To this end, typically specific locations in the actual object environment of the image can be marked with a corresponding cursor or the like, and one of the database objects selected by the user can be inserted into the image while preserving the object's spatial relationships. virtual compared to "real" objects. Although such conventional augmented reality systems provide economic alternatives, for example, for the design of premises, homes and the like, they nevertheless lack flexibility in positioning virtual objects in the real environment when, for example, a high degree of variation of the position of the observer with respect to the position of the virtual object.

According to other solutions suggested in recent years, the augmented reality system also included means to monitor real world environmental conditions so that even the "virtual shadows" generated by the virtual images were superimposed on the images of the real world environment.

The augmented reality systems known in the prior art have found practical applications in predicting "future" situations. For example, prior art systems are currently used to allow people to imagine the future appearance of a square in case a new monument is built in that square. Other applications refer, as mentioned above, to the design of new premises and / or to the evaluation of the impact of said new premises on a real landscape. Still other applications can for example refer to the prediction and evaluation of the shadows that could be generated by future premises, monuments or the like.

Although the systems known in the art have proved to be quite efficient in superimposing virtual images on the real world images in a very realistic way (to the point that a user is not really able to distinguish real world images from virtual images), said systems however they still have considerable drawbacks and problems. One such problem is that the user never sees the real world "directly" or naturally. Conversely, the user can only see real world images as they are rendered on display media such as a screen or the like.

Thus, the user cannot appreciate real world images as if looking at them directly. In addition, for the purpose of returning real world images to display media, capture means (video cameras or the like) are required to capture images of the real world environment, generate digital data of said images as captured, and transmit such data to said display means.
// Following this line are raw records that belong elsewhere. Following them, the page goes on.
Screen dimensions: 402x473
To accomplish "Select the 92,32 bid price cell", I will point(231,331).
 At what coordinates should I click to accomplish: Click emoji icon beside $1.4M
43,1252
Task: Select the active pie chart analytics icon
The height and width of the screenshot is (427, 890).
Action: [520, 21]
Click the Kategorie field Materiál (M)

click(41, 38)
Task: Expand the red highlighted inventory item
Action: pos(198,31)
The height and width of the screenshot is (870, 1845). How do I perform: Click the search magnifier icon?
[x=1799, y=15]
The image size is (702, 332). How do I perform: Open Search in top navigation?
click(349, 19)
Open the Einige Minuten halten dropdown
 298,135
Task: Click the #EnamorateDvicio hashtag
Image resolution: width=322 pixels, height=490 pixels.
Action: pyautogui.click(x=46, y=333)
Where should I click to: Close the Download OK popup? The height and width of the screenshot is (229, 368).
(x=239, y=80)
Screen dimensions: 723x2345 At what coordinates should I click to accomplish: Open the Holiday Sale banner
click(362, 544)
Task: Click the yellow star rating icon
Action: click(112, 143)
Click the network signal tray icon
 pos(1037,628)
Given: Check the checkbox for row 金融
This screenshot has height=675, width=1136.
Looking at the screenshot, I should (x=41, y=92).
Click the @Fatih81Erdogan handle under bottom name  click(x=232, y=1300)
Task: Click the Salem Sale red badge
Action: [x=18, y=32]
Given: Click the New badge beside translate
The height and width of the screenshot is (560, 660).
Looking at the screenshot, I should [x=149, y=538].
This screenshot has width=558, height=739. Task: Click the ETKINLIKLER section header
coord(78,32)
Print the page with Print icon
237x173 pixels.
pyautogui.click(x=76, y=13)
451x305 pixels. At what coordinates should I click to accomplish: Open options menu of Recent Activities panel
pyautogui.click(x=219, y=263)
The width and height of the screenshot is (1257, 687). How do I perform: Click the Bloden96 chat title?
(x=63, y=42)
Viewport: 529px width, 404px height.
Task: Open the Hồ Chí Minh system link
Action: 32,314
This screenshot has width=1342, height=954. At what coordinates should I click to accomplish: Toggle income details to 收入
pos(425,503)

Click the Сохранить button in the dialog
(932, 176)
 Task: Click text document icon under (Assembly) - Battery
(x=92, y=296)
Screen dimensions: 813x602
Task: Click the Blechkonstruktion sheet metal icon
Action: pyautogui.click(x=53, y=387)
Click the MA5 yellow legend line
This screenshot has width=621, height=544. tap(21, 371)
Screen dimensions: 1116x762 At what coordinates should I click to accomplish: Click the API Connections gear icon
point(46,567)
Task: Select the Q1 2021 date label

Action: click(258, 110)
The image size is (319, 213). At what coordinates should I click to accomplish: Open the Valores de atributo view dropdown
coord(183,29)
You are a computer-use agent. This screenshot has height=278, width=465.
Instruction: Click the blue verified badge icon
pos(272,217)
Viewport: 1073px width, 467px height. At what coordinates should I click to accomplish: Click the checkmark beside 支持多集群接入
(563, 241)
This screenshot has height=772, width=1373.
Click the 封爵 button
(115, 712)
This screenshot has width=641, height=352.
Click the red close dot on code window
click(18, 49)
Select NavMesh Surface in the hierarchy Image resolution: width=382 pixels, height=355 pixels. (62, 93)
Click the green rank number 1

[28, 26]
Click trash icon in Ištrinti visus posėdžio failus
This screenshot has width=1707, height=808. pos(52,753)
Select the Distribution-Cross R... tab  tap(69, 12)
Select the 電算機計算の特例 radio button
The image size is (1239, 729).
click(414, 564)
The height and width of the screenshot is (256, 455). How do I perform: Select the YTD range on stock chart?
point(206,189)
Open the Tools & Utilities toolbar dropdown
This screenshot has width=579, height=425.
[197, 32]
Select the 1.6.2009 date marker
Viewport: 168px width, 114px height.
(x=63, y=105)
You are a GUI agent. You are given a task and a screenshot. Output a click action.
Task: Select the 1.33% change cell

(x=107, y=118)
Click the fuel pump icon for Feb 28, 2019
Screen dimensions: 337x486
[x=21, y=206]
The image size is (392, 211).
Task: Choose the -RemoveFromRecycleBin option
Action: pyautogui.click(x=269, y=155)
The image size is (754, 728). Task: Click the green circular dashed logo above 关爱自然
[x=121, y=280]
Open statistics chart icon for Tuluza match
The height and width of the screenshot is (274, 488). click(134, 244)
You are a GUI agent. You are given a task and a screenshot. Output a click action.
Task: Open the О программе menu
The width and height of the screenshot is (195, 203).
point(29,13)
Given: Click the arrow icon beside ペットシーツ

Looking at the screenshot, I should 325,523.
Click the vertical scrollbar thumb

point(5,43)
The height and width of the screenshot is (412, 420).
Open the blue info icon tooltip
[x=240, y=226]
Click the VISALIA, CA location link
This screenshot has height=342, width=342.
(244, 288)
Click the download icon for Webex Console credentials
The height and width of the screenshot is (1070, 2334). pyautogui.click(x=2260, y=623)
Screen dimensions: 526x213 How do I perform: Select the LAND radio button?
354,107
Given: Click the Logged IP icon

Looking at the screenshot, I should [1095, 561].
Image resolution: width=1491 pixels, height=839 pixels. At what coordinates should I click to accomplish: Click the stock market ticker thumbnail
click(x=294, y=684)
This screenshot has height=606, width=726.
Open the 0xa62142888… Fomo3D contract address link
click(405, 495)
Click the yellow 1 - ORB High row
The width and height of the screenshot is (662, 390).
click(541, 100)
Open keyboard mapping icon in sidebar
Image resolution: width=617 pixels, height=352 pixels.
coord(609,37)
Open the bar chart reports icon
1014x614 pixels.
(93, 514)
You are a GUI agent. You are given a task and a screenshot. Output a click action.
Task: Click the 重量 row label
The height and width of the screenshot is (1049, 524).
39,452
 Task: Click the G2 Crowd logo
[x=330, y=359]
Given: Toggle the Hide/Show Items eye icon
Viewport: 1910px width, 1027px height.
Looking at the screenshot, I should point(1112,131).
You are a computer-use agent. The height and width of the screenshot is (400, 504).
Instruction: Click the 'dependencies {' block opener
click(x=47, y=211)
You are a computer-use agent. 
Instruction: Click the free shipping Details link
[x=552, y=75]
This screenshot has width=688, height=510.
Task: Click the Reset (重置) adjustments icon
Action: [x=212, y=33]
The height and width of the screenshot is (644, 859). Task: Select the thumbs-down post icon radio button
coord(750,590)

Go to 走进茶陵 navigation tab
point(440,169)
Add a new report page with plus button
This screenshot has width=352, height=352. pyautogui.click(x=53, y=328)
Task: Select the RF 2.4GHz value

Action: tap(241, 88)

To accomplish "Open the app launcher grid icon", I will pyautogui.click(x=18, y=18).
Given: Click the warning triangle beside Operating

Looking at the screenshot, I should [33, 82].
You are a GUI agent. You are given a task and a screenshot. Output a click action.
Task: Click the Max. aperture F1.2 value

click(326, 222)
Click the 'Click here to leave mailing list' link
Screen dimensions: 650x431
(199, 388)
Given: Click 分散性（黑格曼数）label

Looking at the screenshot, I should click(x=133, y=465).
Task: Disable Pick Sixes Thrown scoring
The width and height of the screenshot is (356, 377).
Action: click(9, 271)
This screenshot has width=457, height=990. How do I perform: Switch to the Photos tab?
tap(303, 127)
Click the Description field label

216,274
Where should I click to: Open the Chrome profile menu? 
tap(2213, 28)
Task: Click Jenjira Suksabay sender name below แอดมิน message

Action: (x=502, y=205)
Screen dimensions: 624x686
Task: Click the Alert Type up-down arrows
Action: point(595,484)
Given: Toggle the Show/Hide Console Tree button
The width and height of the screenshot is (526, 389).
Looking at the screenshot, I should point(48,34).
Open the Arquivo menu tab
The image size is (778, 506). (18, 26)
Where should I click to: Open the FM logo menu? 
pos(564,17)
What the user of the augmented reality systems of the previous techniques really sees are, in fact, the "virtual images" of the real world on a display.

It is on said virtual images of the real world environment that the additional virtual images are superimposed, in particular on said display means.

A user who does not look at said display means will never be able to see or observe an "augmented" world environment. In other words, known systems do not allow additional virtual images to be projected into space so that they can be seen by a user while the latter observes the real world directly, perceiving them as additional images of the real world environment.

It is clear that users will still perceive a difference between seeing or observing the real world directly or on a display. Furthermore, the necessary capture and / or return means (video cameras, displays or the like) must be capable of generating and returning high quality images (high resolution or similar); a circumstance which results in an undue increase in the costs and prices of prior art virtual reality systems, which makes them unsuitable for everyday applications.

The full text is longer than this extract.